Scotland were inconsistent in the 2010 Six Nations, losing to France and Italy but almost beating Wales at the Millenium Stadium, drawing with England, and taking the scalp of Ireland in their last game at Croke Park. These results, despite their inconsistency, should be seen as positive, and it seemed that Andy Robinson was certainly having an effect upon the team. There was a settled and talented back row consisting of Beattie, Barclay and Brown and the backline appeared to have more fizz to it than we have seen for a long time. This upbeat mentality was further built upon when Scotland won two tests in Argentina on their summer tour – arguably a bigger achievement than England’s narrow victory over Australia.
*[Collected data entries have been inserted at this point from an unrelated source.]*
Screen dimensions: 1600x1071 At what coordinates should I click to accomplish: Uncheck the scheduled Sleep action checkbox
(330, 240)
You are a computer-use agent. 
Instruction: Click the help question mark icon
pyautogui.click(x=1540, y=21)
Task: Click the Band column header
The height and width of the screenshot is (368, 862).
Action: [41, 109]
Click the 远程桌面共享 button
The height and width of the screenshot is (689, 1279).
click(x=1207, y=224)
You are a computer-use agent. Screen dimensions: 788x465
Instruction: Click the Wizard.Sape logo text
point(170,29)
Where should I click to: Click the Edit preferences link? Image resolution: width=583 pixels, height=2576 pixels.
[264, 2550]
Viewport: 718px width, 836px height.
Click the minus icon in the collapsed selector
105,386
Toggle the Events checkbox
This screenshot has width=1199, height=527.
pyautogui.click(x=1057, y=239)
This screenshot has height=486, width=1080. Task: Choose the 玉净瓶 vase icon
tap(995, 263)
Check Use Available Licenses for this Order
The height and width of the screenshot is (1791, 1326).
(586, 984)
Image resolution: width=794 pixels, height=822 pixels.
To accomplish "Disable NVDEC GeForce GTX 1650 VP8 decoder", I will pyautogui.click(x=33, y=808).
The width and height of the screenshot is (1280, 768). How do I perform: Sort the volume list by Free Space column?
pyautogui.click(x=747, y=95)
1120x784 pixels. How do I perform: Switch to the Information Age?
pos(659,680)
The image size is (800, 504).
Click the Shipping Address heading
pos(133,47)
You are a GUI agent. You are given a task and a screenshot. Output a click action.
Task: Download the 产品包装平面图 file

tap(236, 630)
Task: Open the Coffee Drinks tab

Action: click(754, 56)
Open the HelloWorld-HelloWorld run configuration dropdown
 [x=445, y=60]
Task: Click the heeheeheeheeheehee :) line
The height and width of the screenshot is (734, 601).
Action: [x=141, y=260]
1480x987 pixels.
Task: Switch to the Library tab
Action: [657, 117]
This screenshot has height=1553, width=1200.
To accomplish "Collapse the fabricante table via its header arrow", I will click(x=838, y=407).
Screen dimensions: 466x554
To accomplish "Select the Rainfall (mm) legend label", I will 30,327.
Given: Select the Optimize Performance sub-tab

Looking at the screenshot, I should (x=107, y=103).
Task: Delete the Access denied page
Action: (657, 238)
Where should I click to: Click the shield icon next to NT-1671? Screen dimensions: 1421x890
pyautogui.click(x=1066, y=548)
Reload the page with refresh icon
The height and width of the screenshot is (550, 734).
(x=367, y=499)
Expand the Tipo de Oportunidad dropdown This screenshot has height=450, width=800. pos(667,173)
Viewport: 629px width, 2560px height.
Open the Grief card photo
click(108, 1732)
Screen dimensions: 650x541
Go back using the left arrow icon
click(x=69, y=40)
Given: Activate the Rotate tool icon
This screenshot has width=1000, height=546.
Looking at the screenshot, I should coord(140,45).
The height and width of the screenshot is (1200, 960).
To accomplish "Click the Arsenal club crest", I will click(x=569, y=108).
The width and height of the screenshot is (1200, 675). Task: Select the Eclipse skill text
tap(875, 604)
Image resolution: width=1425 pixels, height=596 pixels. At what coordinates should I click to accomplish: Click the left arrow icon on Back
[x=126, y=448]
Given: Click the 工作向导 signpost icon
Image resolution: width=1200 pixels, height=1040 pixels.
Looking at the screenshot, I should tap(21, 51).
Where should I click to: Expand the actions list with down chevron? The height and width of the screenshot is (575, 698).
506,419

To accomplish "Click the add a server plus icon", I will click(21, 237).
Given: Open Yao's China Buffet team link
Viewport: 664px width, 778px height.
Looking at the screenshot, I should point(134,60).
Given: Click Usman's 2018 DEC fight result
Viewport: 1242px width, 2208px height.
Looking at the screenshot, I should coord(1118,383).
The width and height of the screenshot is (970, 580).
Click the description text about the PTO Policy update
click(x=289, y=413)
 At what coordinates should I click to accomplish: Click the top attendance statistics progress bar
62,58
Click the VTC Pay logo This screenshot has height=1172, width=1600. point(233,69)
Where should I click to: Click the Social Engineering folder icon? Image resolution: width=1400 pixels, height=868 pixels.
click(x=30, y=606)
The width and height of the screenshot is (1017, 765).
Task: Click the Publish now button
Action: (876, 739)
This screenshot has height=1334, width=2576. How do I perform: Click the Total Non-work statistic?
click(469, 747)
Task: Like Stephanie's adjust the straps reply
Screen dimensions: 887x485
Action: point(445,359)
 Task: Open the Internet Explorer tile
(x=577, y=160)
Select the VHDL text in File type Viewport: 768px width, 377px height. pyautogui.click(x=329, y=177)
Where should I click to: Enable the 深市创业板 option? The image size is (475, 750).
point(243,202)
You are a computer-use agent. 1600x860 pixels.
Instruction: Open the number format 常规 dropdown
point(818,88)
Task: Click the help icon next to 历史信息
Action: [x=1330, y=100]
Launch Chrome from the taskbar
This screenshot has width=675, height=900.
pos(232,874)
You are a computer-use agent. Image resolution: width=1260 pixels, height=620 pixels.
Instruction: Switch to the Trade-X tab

At the start of the season I feared for Edinburgh and Glasgow as there seemed to be an exodus of top quality talent. The loss of Dan Parks and Kelly Brown has indeed hurt Glasgow as have the departures of Jim Hamilton and Ally Hogg for Edinburgh. A number of new players have had to step into their roles and this has taken time and a few defeats, but bringing through new talent is exactly what Scottish rugby needs at the moment. This new blood combined with the experience its top class players will gain elsewhere is certainly promising for Scotland.
So what are their prospects this Autumn? I am willing to stick my neck out and say that Scotland will beat Samoa, be competitive with New Zealand and I sense a potential upset against the Springboks. Andy Robinson has been integral to my assessment – he has given Scotland a belief that has long been missing and they should go toe to toe with the best.